[Stored items]
** Begin **

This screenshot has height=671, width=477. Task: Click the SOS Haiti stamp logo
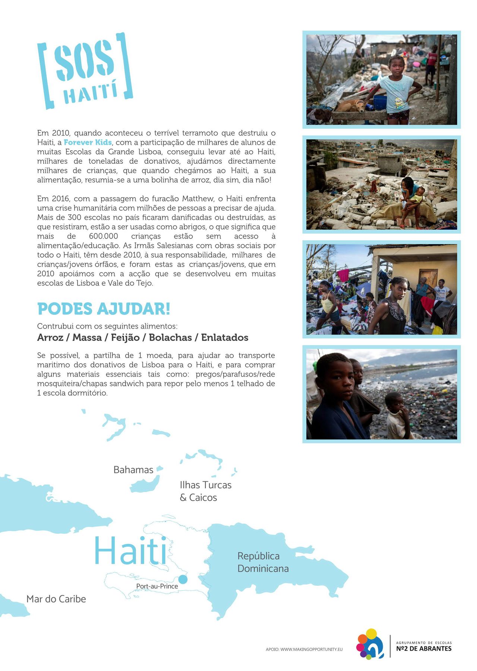pos(85,70)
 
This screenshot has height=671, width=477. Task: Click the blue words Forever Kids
pos(88,142)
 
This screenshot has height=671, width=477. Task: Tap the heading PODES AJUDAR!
pos(104,309)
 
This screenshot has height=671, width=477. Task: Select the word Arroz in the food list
pos(50,338)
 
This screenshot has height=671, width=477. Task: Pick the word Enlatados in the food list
pos(225,338)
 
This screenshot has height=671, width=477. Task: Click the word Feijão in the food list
pos(125,338)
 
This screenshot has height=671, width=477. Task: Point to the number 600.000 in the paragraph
pos(103,236)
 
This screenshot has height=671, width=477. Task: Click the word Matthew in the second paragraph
pos(197,199)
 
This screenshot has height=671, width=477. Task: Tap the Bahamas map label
pos(133,470)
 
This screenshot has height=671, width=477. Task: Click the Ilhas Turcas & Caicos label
pos(205,491)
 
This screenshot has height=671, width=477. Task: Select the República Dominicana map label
pos(263,562)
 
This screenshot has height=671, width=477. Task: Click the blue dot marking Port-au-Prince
pos(183,579)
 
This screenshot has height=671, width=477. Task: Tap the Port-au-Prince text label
pos(157,586)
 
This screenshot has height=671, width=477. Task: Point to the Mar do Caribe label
pos(56,599)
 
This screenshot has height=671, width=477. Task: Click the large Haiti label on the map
pos(130,551)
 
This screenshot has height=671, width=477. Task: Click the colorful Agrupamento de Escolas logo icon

** End **

### The task
Output the material above as a Markdown table with the columns Number and Record line, one row per line with blank lines omitted. Start at the line that contains "the second paragraph" and continue through the end of the material.

### Full response
| Number | Record line |
|---|---|
| 1 | This screenshot has height=671, width=477. Task: Click the word Matthew in the second paragraph |
| 2 | pos(197,199) |
| 3 | This screenshot has height=671, width=477. Task: Tap the Bahamas map label |
| 4 | pos(133,470) |
| 5 | This screenshot has height=671, width=477. Task: Click the Ilhas Turcas & Caicos label |
| 6 | pos(205,491) |
| 7 | This screenshot has height=671, width=477. Task: Select the República Dominicana map label |
| 8 | pos(263,562) |
| 9 | This screenshot has height=671, width=477. Task: Click the blue dot marking Port-au-Prince |
| 10 | pos(183,579) |
| 11 | This screenshot has height=671, width=477. Task: Tap the Port-au-Prince text label |
| 12 | pos(157,586) |
| 13 | This screenshot has height=671, width=477. Task: Point to the Mar do Caribe label |
| 14 | pos(56,599) |
| 15 | This screenshot has height=671, width=477. Task: Click the large Haiti label on the map |
| 16 | pos(130,551) |
| 17 | This screenshot has height=671, width=477. Task: Click the colorful Agrupamento de Escolas logo icon |